We, humans, do not need silver for our anatomy, biochemistry or physiology. Therefore, it stands to reason that there is no point in taking supplemental silver. The only possible future role for colloidal silver could be topically or as coating for medical devices- but even these roles are unproven at this time.

The FDA banned the use of colloidal silver and the FDA and FTC have taken manufacturers of colloidal silver to court over false marketing claims and advertising.

I wonder which federal agency oversees ‘false blogging’? Here is the really annoying thing I stumbled upon when researching this blog. As mentioned, a popular (but unscrupulous blog) claims that colloidal silver has umpteen health benefits and uses Wikipedia as a reference.

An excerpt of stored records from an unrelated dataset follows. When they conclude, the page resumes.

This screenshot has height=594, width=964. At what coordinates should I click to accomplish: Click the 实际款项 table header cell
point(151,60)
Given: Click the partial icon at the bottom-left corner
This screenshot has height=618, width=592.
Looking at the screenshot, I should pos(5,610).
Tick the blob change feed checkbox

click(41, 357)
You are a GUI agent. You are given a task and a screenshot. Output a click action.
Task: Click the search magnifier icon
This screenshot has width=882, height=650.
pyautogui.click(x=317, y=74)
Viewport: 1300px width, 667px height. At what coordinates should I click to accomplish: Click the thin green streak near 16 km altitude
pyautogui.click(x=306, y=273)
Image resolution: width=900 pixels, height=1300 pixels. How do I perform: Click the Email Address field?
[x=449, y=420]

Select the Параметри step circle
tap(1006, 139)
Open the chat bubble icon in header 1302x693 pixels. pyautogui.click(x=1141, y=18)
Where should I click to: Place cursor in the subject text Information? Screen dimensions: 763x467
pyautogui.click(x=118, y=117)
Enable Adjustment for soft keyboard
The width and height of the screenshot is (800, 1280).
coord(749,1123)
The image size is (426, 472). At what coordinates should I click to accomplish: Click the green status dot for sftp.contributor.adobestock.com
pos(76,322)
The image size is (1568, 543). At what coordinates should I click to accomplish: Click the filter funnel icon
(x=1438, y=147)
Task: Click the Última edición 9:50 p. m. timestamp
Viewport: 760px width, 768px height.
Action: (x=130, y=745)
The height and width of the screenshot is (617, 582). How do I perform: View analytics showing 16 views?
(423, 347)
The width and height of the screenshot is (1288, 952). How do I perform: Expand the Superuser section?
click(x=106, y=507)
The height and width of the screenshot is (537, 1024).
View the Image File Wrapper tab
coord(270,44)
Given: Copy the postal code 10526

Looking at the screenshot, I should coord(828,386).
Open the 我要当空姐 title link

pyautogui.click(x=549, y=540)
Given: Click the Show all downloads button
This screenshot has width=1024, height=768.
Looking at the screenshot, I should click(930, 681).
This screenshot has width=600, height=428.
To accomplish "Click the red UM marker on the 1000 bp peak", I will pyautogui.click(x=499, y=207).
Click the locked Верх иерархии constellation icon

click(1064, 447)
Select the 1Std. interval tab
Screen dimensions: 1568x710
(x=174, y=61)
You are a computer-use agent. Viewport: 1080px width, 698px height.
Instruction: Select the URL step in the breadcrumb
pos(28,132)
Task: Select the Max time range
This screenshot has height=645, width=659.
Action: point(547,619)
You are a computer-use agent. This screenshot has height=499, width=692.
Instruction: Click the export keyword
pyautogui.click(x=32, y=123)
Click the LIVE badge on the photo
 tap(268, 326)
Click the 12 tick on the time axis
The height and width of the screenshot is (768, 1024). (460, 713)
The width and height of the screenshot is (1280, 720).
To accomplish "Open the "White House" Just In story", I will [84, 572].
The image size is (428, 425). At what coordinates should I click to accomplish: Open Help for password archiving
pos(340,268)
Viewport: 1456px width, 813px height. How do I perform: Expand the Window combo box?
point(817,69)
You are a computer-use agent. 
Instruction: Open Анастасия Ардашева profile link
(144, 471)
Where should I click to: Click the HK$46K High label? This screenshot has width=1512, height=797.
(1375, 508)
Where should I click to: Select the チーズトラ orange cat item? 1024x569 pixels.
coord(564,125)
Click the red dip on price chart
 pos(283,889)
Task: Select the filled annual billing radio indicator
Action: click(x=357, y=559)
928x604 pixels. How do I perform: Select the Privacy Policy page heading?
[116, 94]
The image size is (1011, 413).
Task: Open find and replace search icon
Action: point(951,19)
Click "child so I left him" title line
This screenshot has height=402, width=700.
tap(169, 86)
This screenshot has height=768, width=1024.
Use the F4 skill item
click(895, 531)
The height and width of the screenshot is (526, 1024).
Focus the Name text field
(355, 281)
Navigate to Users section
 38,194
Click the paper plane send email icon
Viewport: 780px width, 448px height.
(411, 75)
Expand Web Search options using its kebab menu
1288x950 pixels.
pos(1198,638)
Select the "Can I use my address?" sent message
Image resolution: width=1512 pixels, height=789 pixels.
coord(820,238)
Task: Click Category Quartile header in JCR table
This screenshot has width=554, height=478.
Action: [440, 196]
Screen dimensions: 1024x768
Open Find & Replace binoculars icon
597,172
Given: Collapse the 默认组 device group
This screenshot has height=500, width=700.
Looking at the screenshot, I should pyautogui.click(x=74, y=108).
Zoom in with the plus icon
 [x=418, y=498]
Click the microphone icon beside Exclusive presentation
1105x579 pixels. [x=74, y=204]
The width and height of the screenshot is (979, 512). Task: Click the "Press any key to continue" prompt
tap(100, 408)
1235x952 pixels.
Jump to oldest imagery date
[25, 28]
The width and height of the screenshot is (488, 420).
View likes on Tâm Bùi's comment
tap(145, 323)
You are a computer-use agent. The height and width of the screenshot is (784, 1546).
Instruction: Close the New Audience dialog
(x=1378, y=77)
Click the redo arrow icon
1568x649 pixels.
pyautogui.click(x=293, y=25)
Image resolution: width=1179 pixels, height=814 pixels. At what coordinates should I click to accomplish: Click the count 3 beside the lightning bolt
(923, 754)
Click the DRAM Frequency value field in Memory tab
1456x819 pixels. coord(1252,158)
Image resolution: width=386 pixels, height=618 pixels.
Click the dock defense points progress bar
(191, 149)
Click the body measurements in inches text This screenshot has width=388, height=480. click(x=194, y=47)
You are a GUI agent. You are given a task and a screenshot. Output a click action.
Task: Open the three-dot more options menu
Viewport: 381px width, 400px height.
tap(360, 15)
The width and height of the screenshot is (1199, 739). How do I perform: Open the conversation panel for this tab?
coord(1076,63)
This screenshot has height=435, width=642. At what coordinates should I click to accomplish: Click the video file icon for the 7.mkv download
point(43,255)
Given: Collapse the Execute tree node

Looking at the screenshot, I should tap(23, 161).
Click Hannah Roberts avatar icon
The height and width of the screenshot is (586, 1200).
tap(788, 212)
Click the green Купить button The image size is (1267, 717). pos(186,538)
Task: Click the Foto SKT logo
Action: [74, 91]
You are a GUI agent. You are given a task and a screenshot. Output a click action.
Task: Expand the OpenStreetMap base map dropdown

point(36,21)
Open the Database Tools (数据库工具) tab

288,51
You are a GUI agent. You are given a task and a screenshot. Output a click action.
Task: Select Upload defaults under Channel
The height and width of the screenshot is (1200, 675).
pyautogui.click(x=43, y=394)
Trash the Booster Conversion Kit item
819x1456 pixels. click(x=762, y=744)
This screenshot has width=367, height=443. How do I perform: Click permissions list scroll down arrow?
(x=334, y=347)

The said same blogger conveniently omits to mention that even Wikipedia categorically advises against the use of colloidal silver.

It would be very easy to write a positive article on almost anything by cherry-picking what to share and how to frame information. That’s unethical, insulting, paternalistic and manipulative. If I cherry-picked what to tell a surgical patient, I could be struck off the medical register for not obtaining ‘informed consent’.

In many ways, health blogs are no different to the clinics. They both aim to educate and inform. Blogs should be honest and balanced. It is definitely ‘false blogging’ to pick and choose what to share with readers.